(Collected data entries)

● ● ● ● ● ● ●

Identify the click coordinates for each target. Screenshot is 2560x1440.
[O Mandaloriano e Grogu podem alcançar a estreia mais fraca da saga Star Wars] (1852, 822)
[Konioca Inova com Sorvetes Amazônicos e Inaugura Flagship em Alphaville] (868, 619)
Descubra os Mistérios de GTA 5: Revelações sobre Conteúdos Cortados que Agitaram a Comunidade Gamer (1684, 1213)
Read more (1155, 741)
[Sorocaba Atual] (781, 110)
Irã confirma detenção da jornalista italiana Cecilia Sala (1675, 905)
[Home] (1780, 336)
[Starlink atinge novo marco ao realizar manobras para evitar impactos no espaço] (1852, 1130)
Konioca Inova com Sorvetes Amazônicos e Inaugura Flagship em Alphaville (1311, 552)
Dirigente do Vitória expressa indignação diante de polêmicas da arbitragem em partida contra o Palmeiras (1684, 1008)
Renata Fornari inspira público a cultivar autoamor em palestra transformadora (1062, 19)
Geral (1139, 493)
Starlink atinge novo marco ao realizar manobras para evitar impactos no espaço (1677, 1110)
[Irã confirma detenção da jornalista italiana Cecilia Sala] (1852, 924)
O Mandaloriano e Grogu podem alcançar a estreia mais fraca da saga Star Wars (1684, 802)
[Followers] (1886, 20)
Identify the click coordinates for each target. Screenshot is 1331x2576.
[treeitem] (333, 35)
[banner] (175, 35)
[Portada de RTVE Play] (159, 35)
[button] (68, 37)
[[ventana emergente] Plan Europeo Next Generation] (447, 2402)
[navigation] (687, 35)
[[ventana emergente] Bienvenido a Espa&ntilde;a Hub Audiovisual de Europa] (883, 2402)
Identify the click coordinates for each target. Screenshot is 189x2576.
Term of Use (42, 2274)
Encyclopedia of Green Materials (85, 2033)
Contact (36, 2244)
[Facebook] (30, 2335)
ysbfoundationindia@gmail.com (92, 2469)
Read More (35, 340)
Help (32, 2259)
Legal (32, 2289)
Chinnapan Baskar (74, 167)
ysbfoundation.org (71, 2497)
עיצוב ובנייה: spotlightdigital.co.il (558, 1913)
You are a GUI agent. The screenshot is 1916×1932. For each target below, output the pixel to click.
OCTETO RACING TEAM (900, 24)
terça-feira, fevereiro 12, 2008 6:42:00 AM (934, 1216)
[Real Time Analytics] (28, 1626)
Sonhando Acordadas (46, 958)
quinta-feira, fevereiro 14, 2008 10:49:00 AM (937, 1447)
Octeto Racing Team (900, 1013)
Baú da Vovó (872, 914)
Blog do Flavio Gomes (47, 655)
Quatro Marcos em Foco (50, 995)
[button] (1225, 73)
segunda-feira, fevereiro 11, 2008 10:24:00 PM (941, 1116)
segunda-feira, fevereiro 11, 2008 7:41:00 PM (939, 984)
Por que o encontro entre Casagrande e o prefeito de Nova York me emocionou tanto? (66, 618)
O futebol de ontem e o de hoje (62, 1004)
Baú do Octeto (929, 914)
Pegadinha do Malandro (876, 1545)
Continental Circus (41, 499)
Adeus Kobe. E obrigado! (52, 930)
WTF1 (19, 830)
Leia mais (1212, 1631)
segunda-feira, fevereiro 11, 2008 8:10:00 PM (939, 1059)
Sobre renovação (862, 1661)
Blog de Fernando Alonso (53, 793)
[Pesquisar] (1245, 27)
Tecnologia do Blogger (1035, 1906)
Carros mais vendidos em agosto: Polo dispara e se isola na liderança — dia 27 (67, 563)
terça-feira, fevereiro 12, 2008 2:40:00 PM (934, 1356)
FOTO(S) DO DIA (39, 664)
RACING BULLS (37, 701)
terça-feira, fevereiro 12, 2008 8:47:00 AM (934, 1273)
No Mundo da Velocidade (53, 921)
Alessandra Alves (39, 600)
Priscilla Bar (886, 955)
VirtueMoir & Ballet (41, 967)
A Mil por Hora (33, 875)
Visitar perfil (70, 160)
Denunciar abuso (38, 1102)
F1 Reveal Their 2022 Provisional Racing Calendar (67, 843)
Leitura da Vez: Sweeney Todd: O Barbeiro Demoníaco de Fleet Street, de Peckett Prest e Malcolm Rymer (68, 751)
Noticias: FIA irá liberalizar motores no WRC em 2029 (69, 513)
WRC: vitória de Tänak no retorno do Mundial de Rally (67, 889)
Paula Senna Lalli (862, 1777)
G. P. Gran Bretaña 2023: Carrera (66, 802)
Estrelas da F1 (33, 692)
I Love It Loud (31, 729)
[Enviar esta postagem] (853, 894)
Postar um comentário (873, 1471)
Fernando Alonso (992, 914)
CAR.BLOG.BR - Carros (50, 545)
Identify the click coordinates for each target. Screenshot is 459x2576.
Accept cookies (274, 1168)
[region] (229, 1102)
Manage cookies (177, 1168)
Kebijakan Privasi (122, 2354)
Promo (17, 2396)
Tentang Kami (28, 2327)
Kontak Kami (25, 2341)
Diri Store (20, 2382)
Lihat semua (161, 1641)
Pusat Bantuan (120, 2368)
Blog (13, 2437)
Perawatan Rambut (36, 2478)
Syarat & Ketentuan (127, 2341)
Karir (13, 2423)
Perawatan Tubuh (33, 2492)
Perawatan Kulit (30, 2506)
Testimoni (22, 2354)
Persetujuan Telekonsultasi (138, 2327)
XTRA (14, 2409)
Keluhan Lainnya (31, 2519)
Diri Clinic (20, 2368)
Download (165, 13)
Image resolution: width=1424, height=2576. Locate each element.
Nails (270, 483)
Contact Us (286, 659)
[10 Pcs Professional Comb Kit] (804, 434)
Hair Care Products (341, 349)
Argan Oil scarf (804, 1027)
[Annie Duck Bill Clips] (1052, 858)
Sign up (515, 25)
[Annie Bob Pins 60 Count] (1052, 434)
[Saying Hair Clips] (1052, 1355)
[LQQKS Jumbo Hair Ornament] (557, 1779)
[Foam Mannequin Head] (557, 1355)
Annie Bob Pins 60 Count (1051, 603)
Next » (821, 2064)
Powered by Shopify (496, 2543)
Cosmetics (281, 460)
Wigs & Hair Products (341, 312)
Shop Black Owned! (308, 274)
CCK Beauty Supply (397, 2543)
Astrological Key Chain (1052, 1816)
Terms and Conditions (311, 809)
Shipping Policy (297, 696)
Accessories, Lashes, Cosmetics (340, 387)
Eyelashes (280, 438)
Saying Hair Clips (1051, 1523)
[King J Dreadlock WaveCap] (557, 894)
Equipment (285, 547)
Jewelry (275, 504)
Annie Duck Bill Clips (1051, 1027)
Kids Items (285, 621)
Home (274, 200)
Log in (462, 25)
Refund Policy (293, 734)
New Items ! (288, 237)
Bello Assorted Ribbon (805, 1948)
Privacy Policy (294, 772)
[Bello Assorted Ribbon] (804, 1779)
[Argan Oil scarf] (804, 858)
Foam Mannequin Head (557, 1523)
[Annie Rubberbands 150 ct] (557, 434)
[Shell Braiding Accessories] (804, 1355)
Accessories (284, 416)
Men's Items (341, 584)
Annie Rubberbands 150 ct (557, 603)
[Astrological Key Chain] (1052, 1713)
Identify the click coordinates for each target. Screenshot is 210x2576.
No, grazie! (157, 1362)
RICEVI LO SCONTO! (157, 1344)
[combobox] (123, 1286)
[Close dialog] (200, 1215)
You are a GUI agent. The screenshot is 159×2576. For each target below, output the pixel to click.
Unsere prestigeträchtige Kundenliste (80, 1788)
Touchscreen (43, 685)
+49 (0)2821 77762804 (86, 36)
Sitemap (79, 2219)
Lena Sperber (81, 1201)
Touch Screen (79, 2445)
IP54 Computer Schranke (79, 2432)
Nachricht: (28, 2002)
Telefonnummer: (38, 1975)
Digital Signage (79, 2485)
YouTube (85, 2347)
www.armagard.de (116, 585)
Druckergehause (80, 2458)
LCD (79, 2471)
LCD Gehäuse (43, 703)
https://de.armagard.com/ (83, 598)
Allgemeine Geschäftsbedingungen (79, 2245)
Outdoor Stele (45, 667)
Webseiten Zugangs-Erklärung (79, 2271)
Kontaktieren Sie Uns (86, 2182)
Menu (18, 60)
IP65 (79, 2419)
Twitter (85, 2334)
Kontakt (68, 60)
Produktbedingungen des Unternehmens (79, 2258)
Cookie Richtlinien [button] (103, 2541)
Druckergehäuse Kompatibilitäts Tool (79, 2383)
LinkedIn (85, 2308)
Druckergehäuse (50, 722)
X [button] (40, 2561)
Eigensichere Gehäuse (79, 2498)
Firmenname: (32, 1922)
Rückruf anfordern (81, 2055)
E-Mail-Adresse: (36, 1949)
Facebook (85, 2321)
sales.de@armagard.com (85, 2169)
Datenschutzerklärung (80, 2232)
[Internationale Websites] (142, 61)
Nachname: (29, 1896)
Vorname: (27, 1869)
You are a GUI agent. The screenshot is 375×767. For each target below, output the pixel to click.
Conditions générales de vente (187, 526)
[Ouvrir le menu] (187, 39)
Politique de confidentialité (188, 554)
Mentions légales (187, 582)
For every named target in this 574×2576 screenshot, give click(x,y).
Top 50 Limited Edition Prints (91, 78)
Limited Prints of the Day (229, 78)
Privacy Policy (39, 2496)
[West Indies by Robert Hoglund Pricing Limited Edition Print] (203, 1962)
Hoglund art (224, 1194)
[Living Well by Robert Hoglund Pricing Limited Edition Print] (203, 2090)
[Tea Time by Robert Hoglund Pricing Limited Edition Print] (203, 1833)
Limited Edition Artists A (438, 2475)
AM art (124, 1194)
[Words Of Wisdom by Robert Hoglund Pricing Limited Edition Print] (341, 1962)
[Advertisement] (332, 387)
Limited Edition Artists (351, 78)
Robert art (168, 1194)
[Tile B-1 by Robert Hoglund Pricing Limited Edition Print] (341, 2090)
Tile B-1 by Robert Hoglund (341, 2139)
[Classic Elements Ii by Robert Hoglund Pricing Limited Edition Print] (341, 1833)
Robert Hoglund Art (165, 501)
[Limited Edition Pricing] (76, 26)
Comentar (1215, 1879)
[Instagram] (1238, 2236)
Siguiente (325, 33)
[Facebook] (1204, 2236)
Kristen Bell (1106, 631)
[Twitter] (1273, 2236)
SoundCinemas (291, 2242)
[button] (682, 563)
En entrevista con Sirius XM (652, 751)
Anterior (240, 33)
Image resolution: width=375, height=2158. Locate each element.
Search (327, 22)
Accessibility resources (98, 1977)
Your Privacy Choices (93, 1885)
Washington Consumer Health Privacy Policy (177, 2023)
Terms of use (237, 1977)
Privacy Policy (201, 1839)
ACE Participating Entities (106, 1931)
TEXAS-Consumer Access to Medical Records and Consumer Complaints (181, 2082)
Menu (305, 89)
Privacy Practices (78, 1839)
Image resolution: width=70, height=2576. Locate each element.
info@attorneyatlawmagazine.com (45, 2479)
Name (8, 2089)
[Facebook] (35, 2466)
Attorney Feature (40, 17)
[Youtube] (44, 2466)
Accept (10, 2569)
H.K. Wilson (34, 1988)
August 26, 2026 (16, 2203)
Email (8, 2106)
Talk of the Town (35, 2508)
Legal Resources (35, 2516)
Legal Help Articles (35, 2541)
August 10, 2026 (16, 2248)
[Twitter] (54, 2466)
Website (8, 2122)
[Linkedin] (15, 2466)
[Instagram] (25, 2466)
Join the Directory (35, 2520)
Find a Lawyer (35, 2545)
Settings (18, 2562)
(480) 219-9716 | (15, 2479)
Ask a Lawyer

● ● ● ● ● ● ●

§ **WHAT THIS TASK INVOLVES**
Given the data above, transcribe exactly the lines from the one containing "Hair Care Products (341, 349)" down to the one containing "https://de.armagard.com/ (83, 598)", and no others.

§ **TASK ANSWER**
Hair Care Products (341, 349)
Argan Oil scarf (804, 1027)
[Annie Duck Bill Clips] (1052, 858)
Sign up (515, 25)
[Annie Bob Pins 60 Count] (1052, 434)
[Saying Hair Clips] (1052, 1355)
[LQQKS Jumbo Hair Ornament] (557, 1779)
[Foam Mannequin Head] (557, 1355)
Annie Bob Pins 60 Count (1051, 603)
Next » (821, 2064)
Powered by Shopify (496, 2543)
Cosmetics (281, 460)
Wigs & Hair Products (341, 312)
Shop Black Owned! (308, 274)
CCK Beauty Supply (397, 2543)
Astrological Key Chain (1052, 1816)
Terms and Conditions (311, 809)
Shipping Policy (297, 696)
Accessories, Lashes, Cosmetics (340, 387)
Eyelashes (280, 438)
Saying Hair Clips (1051, 1523)
[King J Dreadlock WaveCap] (557, 894)
Equipment (285, 547)
Jewelry (275, 504)
Annie Duck Bill Clips (1051, 1027)
Kids Items (285, 621)
Home (274, 200)
Log in (462, 25)
Refund Policy (293, 734)
New Items ! (288, 237)
Bello Assorted Ribbon (805, 1948)
Privacy Policy (294, 772)
[Bello Assorted Ribbon] (804, 1779)
[Argan Oil scarf] (804, 858)
Foam Mannequin Head (557, 1523)
[Annie Rubberbands 150 ct] (557, 434)
[Shell Braiding Accessories] (804, 1355)
Accessories (284, 416)
Men's Items (341, 584)
Annie Rubberbands 150 ct (557, 603)
[Astrological Key Chain] (1052, 1713)
Identify the click coordinates for each target. Screenshot is 210x2576.
No, grazie! (157, 1362)
RICEVI LO SCONTO! (157, 1344)
[combobox] (123, 1286)
[Close dialog] (200, 1215)
You are a GUI agent. The screenshot is 159×2576. For each target below, output the pixel to click.
Unsere prestigeträchtige Kundenliste (80, 1788)
Touchscreen (43, 685)
+49 (0)2821 77762804 (86, 36)
Sitemap (79, 2219)
Lena Sperber (81, 1201)
Touch Screen (79, 2445)
IP54 Computer Schranke (79, 2432)
Nachricht: (28, 2002)
Telefonnummer: (38, 1975)
Digital Signage (79, 2485)
YouTube (85, 2347)
www.armagard.de (116, 585)
Druckergehause (80, 2458)
LCD (79, 2471)
LCD Gehäuse (43, 703)
https://de.armagard.com/ (83, 598)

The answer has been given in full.